John Holden, NAG’s VP Global Markets commenting on the new release “I am delighted to see the new content addressing customer demand. It is particularly pleasing to see the content being implemented in collaboration with our customers and academic partners. NAG continues to collaborate with leading scientists from around the world. With Mark 25 we welcome to the NAG family Prof Klaus Schittkowski, University of Bayreuth and Dr Rebecca Killick, Lancaster University.”
Who uses the NAG Library
The algorithms available in the NAG Library are used in applications and computing solutions by thousands of organisations around the world. Aerospace designers, Biologists, Financial Engineers, Meteorologists, Road Planners, Chemists, Data Scientists, Risk Analysts, Oil Field Modellers as well as Academic Researchers in many disciplines, all rely on NAG; they implicitly trust their results because of the innate quality of the NAG Library.

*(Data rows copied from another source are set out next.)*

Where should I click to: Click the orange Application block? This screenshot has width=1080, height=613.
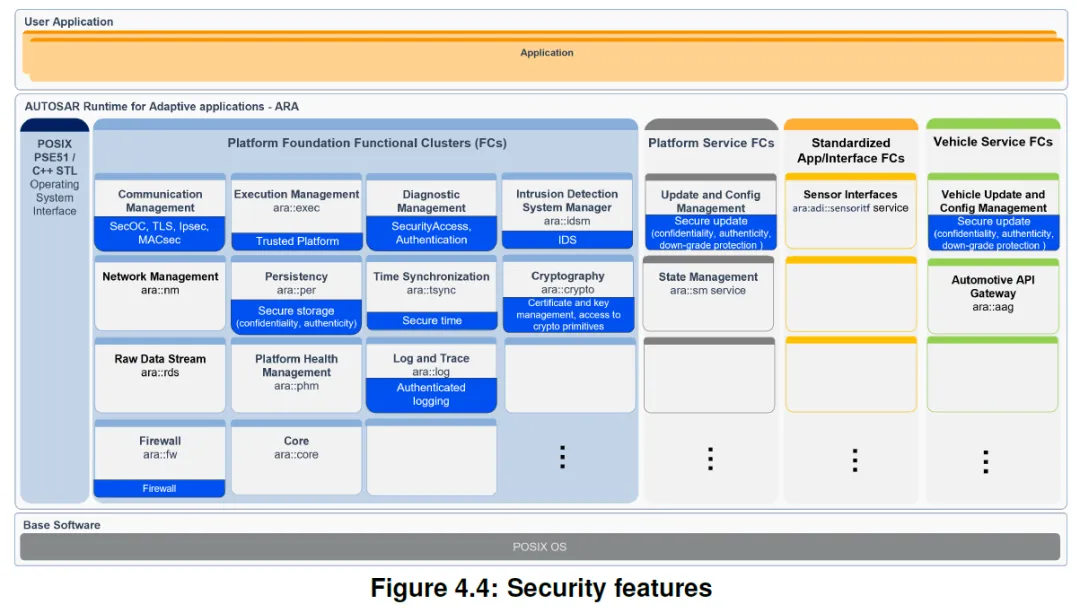click(543, 56)
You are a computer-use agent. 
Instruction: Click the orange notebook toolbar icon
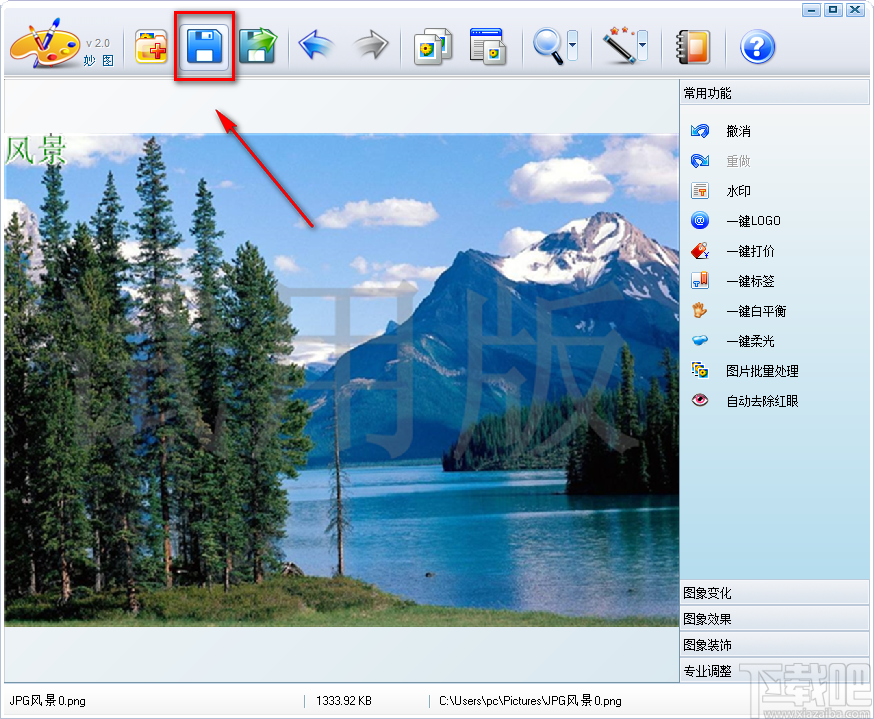coord(692,45)
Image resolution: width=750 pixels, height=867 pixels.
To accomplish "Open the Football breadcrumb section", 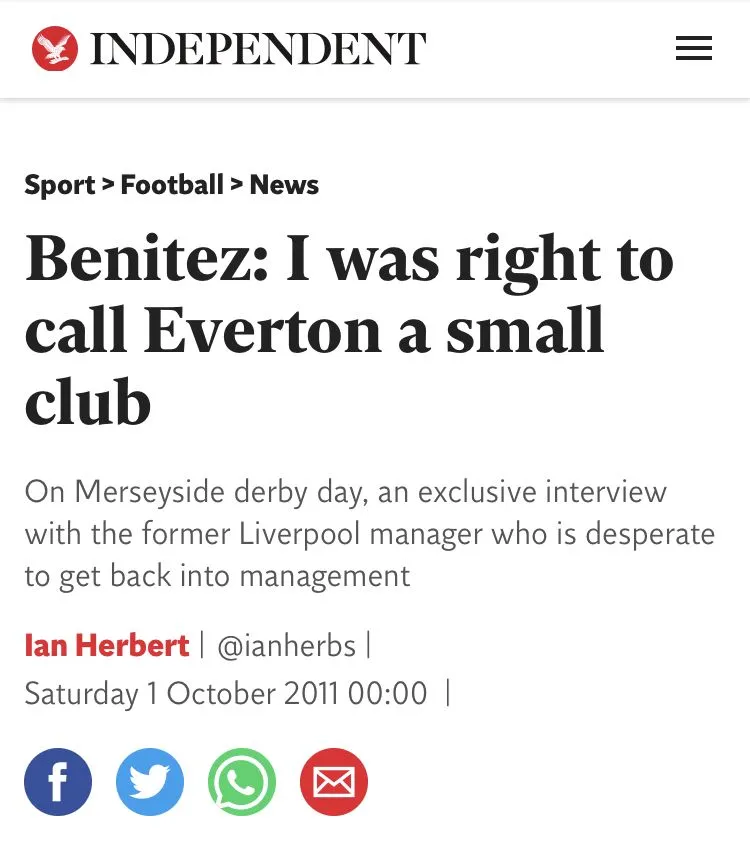I will [x=172, y=185].
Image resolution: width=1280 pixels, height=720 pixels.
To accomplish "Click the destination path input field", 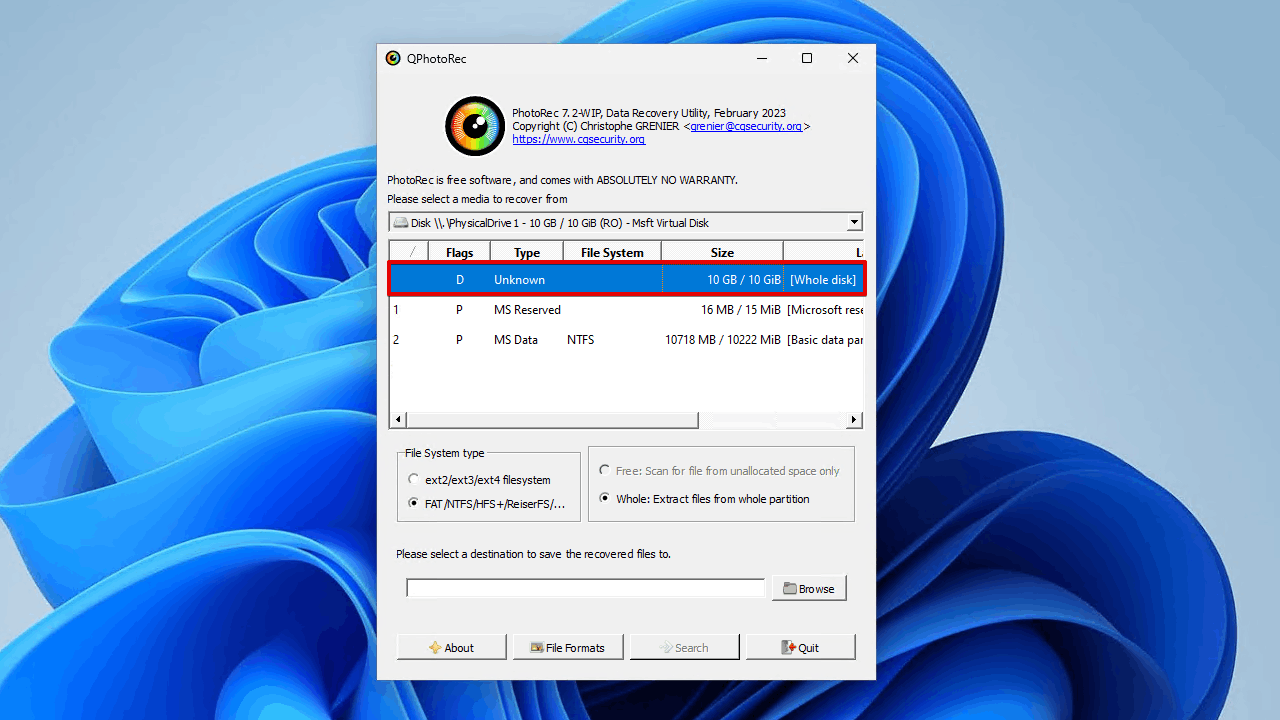I will point(585,588).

More benefits of the NAG Library:
· Highly detailed documentation giving background information and function specification. In addition it guides users, via decision trees, to the right function to solve their problem. Example programs are included for all routines which include test data and results.
· Expert Support Service direct from NAG’s algorithm development team – if users need help, NAG’s development team are on hand to offer assistance.
· Example programs are included in the Library to help users get started with its functions. If a specific example program requires any input data a helpful expected results file is available.
The Numerical Algorithms Group (NAG) applies its unique expertise in numerical engineering to delivering high-quality computational software, consultancy and high performance computing services. For over 40 years NAG experts have worked closely with world-leading researchers in academia and industry to provide powerful, reliable and flexible software and solutions relied on by tens of thousands of individual users, as well as numerous independent software vendors. NAG is a not-for-profit organization and serves its customers from offices in Oxford, Manchester, Chicago and Tokyo, through staff in France and Germany, as well as via a global network of distributors.
Together with the globally renowned NAG Library, NAG experts assist others in many ways, whether that be by parallelizing serial codes so they optimally perform on HPC hardware to delivering in-depth technical training courses through developing bespoke algorithms.